BEGIN Data supplied
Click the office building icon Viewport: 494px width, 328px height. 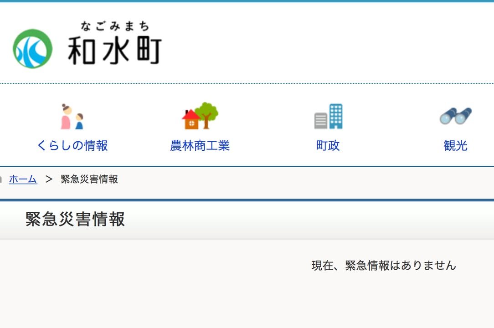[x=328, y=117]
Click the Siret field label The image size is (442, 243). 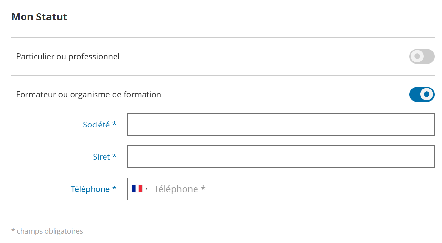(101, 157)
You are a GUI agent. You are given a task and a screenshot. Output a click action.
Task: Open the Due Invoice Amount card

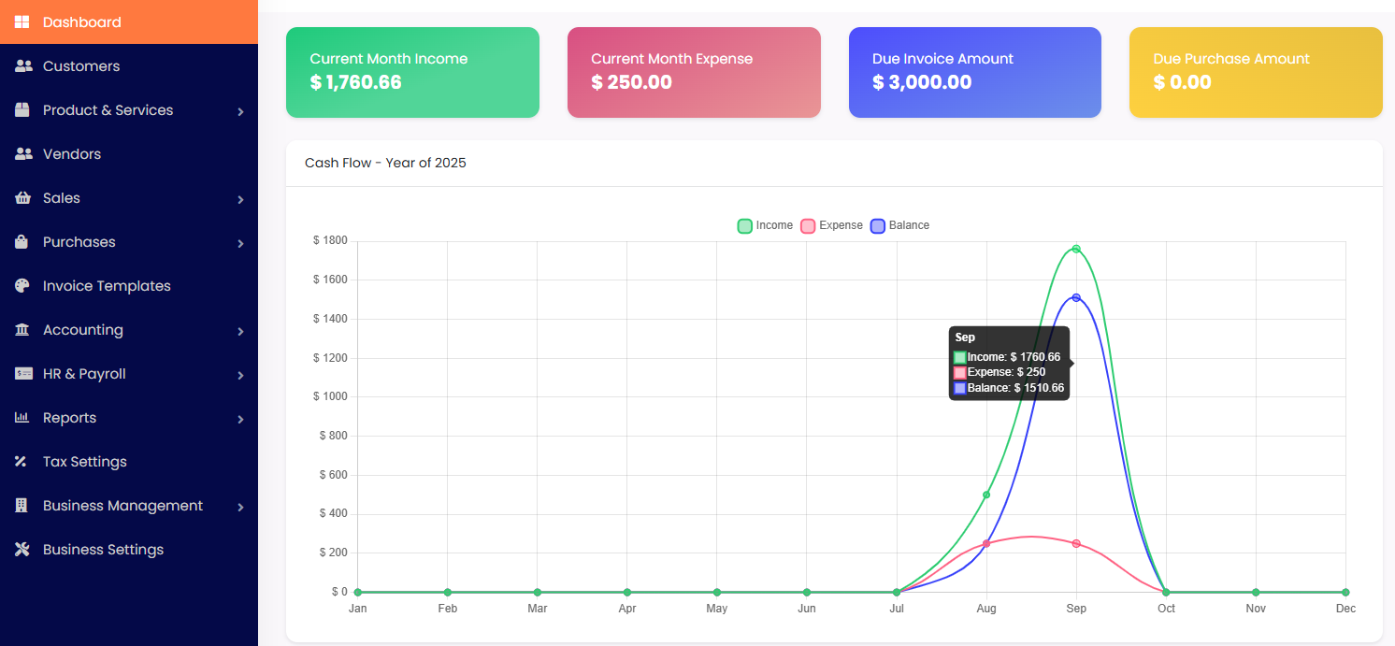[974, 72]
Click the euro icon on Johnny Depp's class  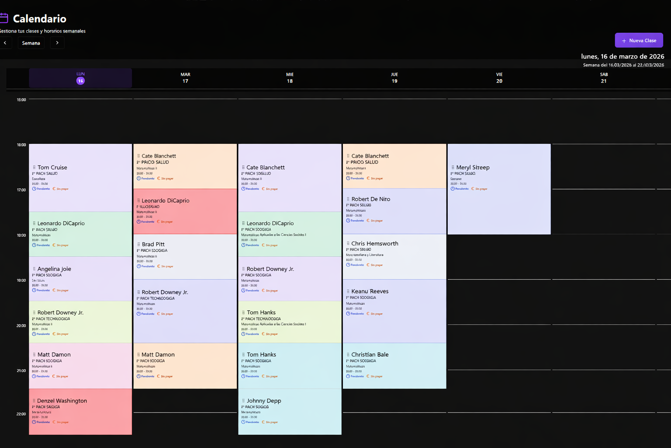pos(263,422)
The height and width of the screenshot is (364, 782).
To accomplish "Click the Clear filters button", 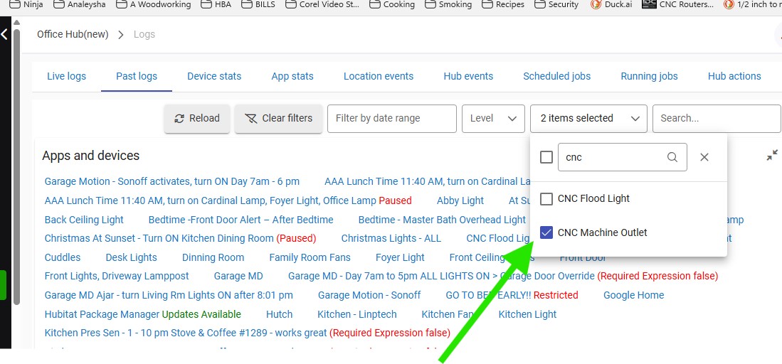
END Data supplied
Only the number is wanted: how many lines in the data include the word "screenshot"?

▶ Finished task: 2